# anybody shooting sporterized surplus?



## Duckmanjones (Oct 10, 2010)

Got a 91/30 sitting in the safe I have been thinking about sporterizing. It's a $90 gun what could I hurt right? Anybody have any tips or tricks or pics of their own I can get some inspiration from?


----------



## blgoose44 (Oct 10, 2008)

Have seen a few good ones on various websites. Hope you post pics as you go, I have one to mess with myself.


----------



## 45/70fan (May 29, 2005)

Here is a sporterized 98 Mauser built up from a 1935 Oberdorf in 35 Whelen.


----------



## 8iowa (Jan 28, 2008)

The 91 Mauser rifle was made in 7.65mm for Argentina and in carbine style for Spain. American troups armed with Krags faced the 91 carbines and 93 rifles in Cuba and Puerto Rico.

This little history aside, and I'm not completely sure that this is what you have, the collector in me says keep the rifle in original form.

Back in the late 60's Williams Gunsight Company published a pamphlet on how to "sporterize" military rifles. Now the original military rifles, especially Krags, Springfield '03's, 1917 Enfields, and '98 Mausers bring in significant $$$ in the collector's market. Condition of course is a big factor. Rifles that have been sporterized and otherwise altered are almost worthless, unless the work has been done in high quality by a noted gunsmith.

Another consideration is the fact that the 91 and the 93 were made in an era when metalurgy had not caught up to the challenges of smokeless powder. These actions are not the best basis for conversions to modern high pressure cartridges.


----------



## Bountyhunter (Oct 8, 2008)

8iowa said:


> The 91 Mauser rifle was made in 7.65mm for Argentina and in carbine style for Spain. American troups armed with Krags faced the 91 carbines and 93 rifles in Cuba and Puerto Rico.QUOTE]
> 
> I believe the poster is refering to the 91/30 Mosin Nagant. Unfortunately you don't get Mausers for $90 . Since I believe we are talking about a Mosin, go for it if you want. There's plenty around. Just get another one for the price of dirt if you mess it up. Sledge hammer, club, and even a gun. Kill using both ends of it! Drop it off a cliff, run it over, throw it, build something, and even bury it as is and come back for it later! :lol:


----------



## Duckmanjones (Oct 10, 2010)

Yeah, 91/30 mosin nagant. I wish I could find a 90 dollar mauser haha. Thinking about getting started pretty soon. I will post up pics as I go and hopefully some groups.


----------



## swampbuck (Dec 23, 2004)

45/70fan said:


> Here is a sporterized 98 Mauser built up from a 1935 Oberdorf in 35 Whelen.
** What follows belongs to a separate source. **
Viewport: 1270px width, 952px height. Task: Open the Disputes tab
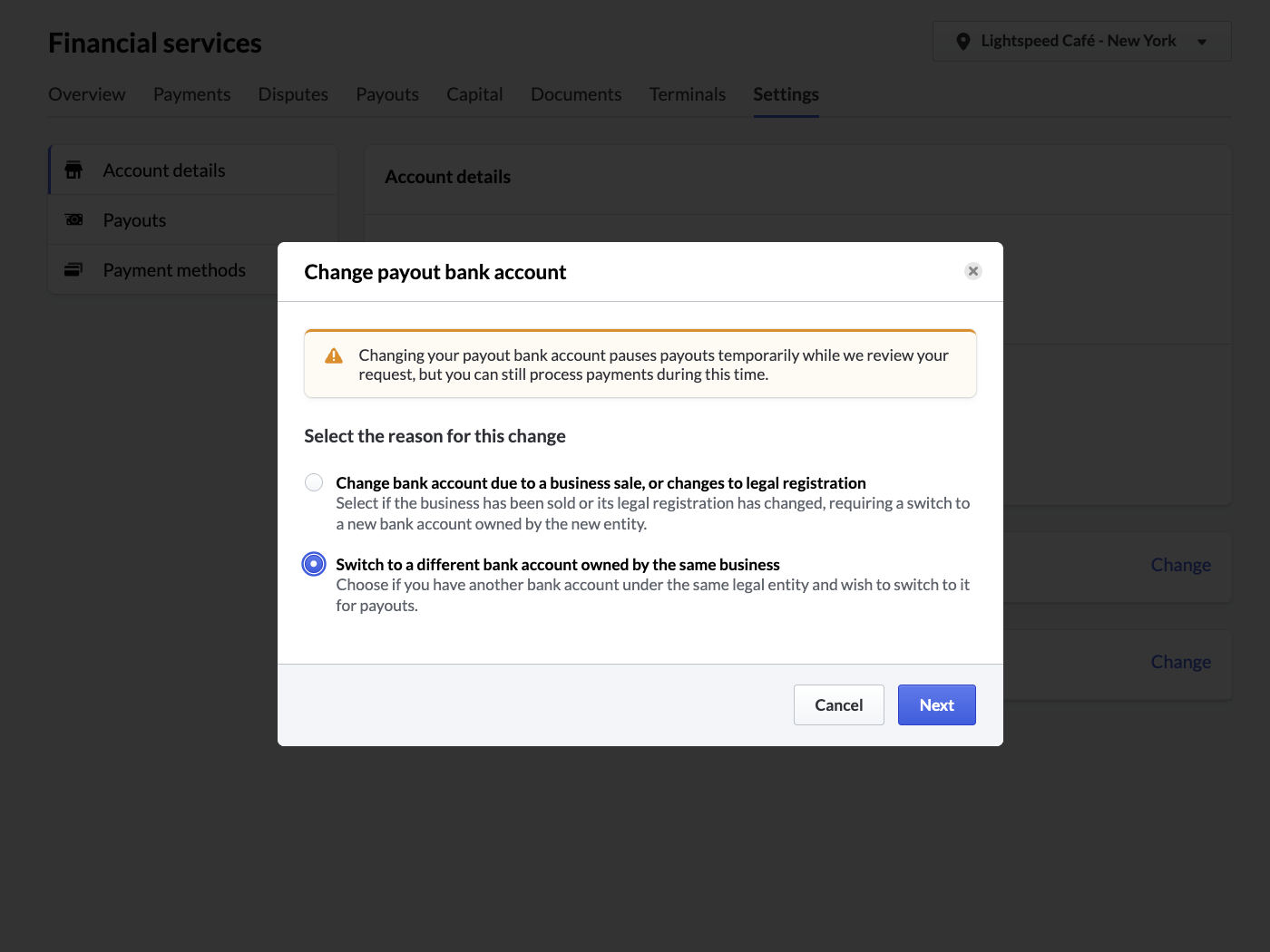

That bolt handle is sweet, custom or commercial ?

I have a .308 based on a k98 action., with the rest an assortment of high end gooody's


----------



## Petronius (Oct 13, 2010)

I sporterizing a Smith-Corona 1903A3 I picked up cheap. After putting it together, I gave it to a friend as a gift for the birth of his first son. The rifle had missing sights and a chopped up stock. It looked good when I was finished. It's a good shooter.


----------



## 45/70fan (May 29, 2005)

swampbuck said:


> That bolt handle is sweet, custom or commercial ?
> 
> I have a .308 based on a k98 action., with the rest an assortment of high end gooody's


Custom, from my basement.


----------



## junkman (Jan 14, 2010)

Nagant in a composite stock,shortend barrel,new bolt handle,and a homade scope mount.Not pretty but it gets the job done.


----------



## 7MM Magnum (Sep 10, 2003)

I reworked a Swiss M-96 Mauser in 6.5 and turned it into a rifle to coyote hunt with. I put it into a beautiful maple stock that I had to inlet and then I glass bedded it. 

Damn nice shooting rifle ! 

I have a couple of pics someplace in my picture folder I'll post up,.. most are while I was setting up the stock to the receiver and floating the barrel prior to giving it the wood stain and clear lacquer finish. I put it into a golden maple stain. I'll look for the pics and upload them,..


----------



## Naden fourteen (Jan 26, 2009)

My first 91/30 (#'s matching 42 Tula ) got shortened and recrowned to 22", Remington 700 bolt handle, peep sights and dropped into a ATI stock. Shoots 1.5" groups with Wolf gold, and better with Norma. Working up handloads now.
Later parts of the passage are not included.